> _WHAT IS BEING ASKED_
Please return the lines below verbatim, beginning at the one that has "Genesis 50:1-26 (320, 784)" and stopping after the one that has "Genesis 28:1-22 (320, 1309)", and add no other lines.

> _RECORD SET_
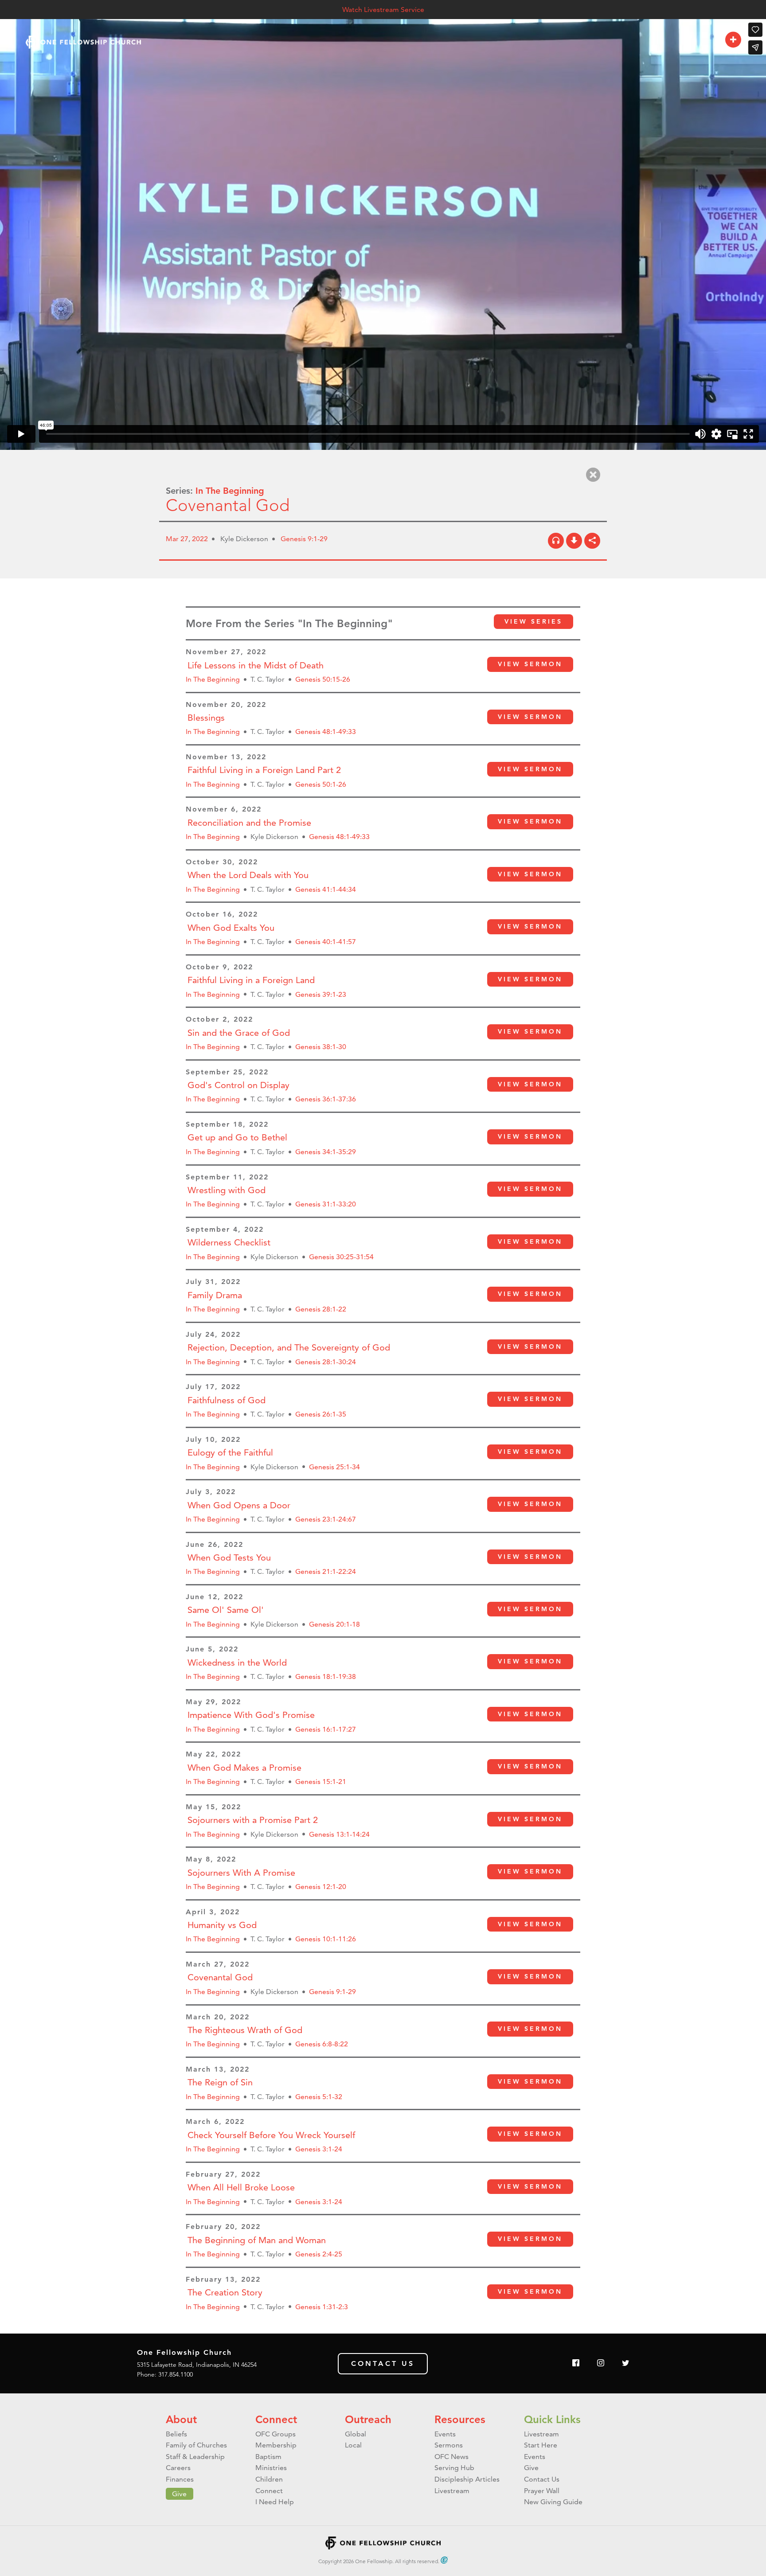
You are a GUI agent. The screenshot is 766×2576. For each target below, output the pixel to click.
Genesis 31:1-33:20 (325, 1204)
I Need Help (274, 2502)
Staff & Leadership (195, 2456)
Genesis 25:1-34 (334, 1467)
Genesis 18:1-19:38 (325, 1676)
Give (179, 2494)
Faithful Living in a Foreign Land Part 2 (264, 770)
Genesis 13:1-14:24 (339, 1834)
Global (355, 2434)
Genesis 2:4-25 (318, 2254)
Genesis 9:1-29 (304, 539)
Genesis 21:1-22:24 (325, 1571)
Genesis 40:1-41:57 (325, 941)
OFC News (451, 2456)
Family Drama (215, 1295)
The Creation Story (225, 2292)
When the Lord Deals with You (248, 875)
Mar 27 (177, 539)
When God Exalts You (231, 927)
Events (445, 2434)
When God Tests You (229, 1557)
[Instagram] (600, 2363)
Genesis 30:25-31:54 (341, 1257)
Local (353, 2445)
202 (198, 539)
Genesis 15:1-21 (320, 1781)
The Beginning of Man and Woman (257, 2240)
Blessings (206, 717)
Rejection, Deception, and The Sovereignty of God (289, 1347)
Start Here (540, 2445)
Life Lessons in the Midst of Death (256, 665)
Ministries (271, 2467)
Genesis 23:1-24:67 (325, 1519)
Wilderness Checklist (229, 1242)
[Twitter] (625, 2363)
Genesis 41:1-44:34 (325, 889)
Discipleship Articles (467, 2479)
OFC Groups (275, 2434)
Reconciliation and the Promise (249, 822)
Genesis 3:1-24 (318, 2149)
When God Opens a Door (239, 1505)
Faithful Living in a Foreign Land (251, 980)
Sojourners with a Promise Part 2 (253, 1820)
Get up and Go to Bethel (237, 1137)
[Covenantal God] (556, 541)
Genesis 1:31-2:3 (321, 2307)
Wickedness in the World (237, 1662)
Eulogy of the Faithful (230, 1452)
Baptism (268, 2456)
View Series (533, 621)
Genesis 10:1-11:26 (325, 1939)
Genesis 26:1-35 (320, 1414)
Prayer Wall (541, 2490)
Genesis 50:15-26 (322, 679)
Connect (276, 2419)
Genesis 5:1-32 (318, 2096)
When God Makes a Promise (244, 1767)
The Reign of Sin (220, 2082)
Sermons (448, 2445)
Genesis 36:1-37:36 (325, 1099)
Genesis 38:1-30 (320, 1046)
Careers (178, 2467)
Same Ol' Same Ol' (226, 1609)
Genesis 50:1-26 (320, 784)
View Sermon (530, 664)
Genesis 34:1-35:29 (325, 1151)
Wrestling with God (227, 1190)
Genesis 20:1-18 (334, 1624)
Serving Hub (454, 2467)
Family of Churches (196, 2445)
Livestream (451, 2490)
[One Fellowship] (83, 41)
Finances (180, 2479)
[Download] (574, 541)
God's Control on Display (238, 1085)
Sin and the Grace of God (239, 1032)
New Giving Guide (553, 2502)
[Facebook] (575, 2363)
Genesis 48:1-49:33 (325, 731)
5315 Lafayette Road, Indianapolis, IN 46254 (197, 2365)
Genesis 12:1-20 (320, 1886)
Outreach (368, 2419)
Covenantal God (220, 1977)
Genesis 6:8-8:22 (321, 2044)
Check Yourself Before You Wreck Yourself (271, 2135)
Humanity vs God (222, 1925)
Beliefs (176, 2434)
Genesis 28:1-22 (320, 1309)
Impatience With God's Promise (251, 1715)
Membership (276, 2445)
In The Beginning (229, 490)
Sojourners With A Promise (241, 1872)
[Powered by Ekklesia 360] (444, 2560)
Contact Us (382, 2363)
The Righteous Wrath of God (245, 2030)
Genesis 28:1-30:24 (325, 1362)
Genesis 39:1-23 (320, 994)
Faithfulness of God (227, 1400)
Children (269, 2479)
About (181, 2419)
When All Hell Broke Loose (241, 2187)
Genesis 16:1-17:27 (325, 1729)
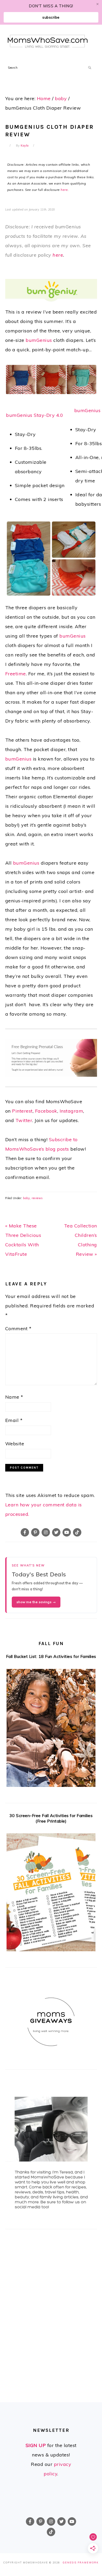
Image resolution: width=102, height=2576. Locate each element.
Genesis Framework (81, 2562)
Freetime (15, 674)
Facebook (46, 1111)
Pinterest (22, 1111)
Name (14, 1397)
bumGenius (39, 340)
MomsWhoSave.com (47, 41)
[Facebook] (25, 1532)
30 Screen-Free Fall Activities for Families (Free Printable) (51, 1818)
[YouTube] (67, 1532)
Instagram (71, 1111)
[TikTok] (77, 1532)
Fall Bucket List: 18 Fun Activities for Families (51, 1656)
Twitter (23, 1120)
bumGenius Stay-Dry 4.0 (35, 415)
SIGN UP (36, 2445)
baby (26, 1198)
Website (14, 1444)
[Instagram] (46, 1532)
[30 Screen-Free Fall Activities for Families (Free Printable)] (51, 1893)
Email (14, 1420)
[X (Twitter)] (56, 1532)
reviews (37, 1198)
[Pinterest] (35, 1532)
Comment (18, 1328)
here (64, 190)
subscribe (51, 17)
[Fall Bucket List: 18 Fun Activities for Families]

> _ANSWER SECTION_
Genesis 50:1-26 (320, 784)
View Sermon (530, 664)
Genesis 34:1-35:29 (325, 1151)
Wrestling with God (227, 1190)
Genesis 20:1-18 (334, 1624)
Serving Hub (454, 2467)
Family of Churches (196, 2445)
Livestream (451, 2490)
[One Fellowship] (83, 41)
Finances (180, 2479)
[Download] (574, 541)
God's Control on Display (238, 1085)
Sin and the Grace of God (239, 1032)
New Giving Guide (553, 2502)
[Facebook] (575, 2363)
Genesis 48:1-49:33 (325, 731)
5315 Lafayette Road, Indianapolis, IN 46254 (197, 2365)
Genesis 12:1-20 (320, 1886)
Outreach (368, 2419)
Covenantal God (220, 1977)
Genesis 6:8-8:22 (321, 2044)
Check Yourself Before You Wreck Yourself (271, 2135)
Humanity vs God (222, 1925)
Beliefs (176, 2434)
Genesis 28:1-22 (320, 1309)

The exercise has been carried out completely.